Errare humanum est

irren ist menschlich, und ruckzuck ist das Mißgeschick perfekt und das empfindliche Uhrwerk beschädigt. Wenn Sie ein interessierter Neu-Einsteiger sind, möchte Ihnen Chronoguide im folgenden Text ein paar Hinweise geben. Wenn Sie schon seit zwanzig Jahren Uhren sammeln, bringt Ihnen diese Seite nichts Neues.


das Aufziehen der Uhr:

Falls Sie eine Taschenuhr mit Schlüsselaufzug haben, sollten Sie versuchen, mit der Uhr zusammen einen passenden Schlüssel zu erwerben. Für relativ wenig Geld bekommen Sie im Fachhandel oder bei Ihrem Uhrmacher einen kompletten Satz gängiger Schlüssel-Größen. Versuchen Sie nie, den Schlüssel mit Gewalt auf die Aufzugswelle zu drücken, Sie könnten dabei das Werk beschädigen. Uhren mit Schlüsselaufzug haben eine Öffnung im Staubdeckel für den Schlüssel, damit Sie das Werk nicht freilegen müssen. Achtung: Uhren mit Kette/Schnecke (in der Regel Engländer) werden meist links herum, also gegen den Uhrzeigersinn, aufgezogen!

- **Aufgaben**:
1/ Nennen Sie alle Bestandteile einer Uhr, die im Textauszug erwähnt werden.
2/ Erläutern Sie anhand des Textauszugs, weshalb Uhren mit Schlüsselaufzug eine Öffnung im Staubdeckel besitzen.
3/ Fassen Sie den Absatz des Textauszugs, der mit „Falls Sie eine Taschenuhr mit Schlüsselaufzug“ beginnt, als Stichpunktliste zusammen.
Die Daten sind hierfür ohne Belang.

- **Materialsammlung**:
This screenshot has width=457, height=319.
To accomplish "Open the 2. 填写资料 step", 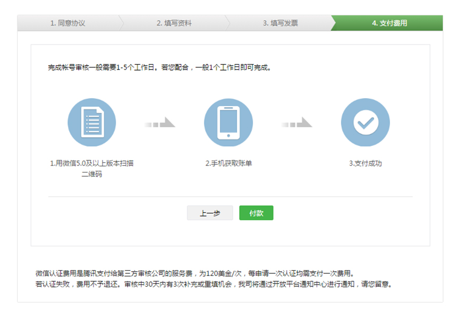I will [x=174, y=23].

- **Lösungen**:
1/
- Uhrwerk
- Aufzugswelle
- Staubdeckel
- Kette
- Schnecke

2/ Durch die Öffnung im Staubdeckel wird der Schlüssel eingeführt. So muss man das Werk zum Aufziehen nicht freilegen.

3/
- Bei Taschenuhren mit Schlüsselaufzug möglichst gleich einen passenden Schlüssel miterwerben.
- Ein kompletter Satz gängiger Schlüsselgrößen ist im Fachhandel oder beim Uhrmacher günstig erhältlich.
- Den Schlüssel nie mit Gewalt auf die Aufzugswelle drücken, da sonst das Werk beschädigt werden kann.
- Eine Öffnung im Staubdeckel nimmt den Schlüssel auf, sodass das Werk nicht freigelegt werden muss.
- Uhren mit Kette/Schnecke (meist Engländer) werden in der Regel gegen den Uhrzeigersinn aufgezogen.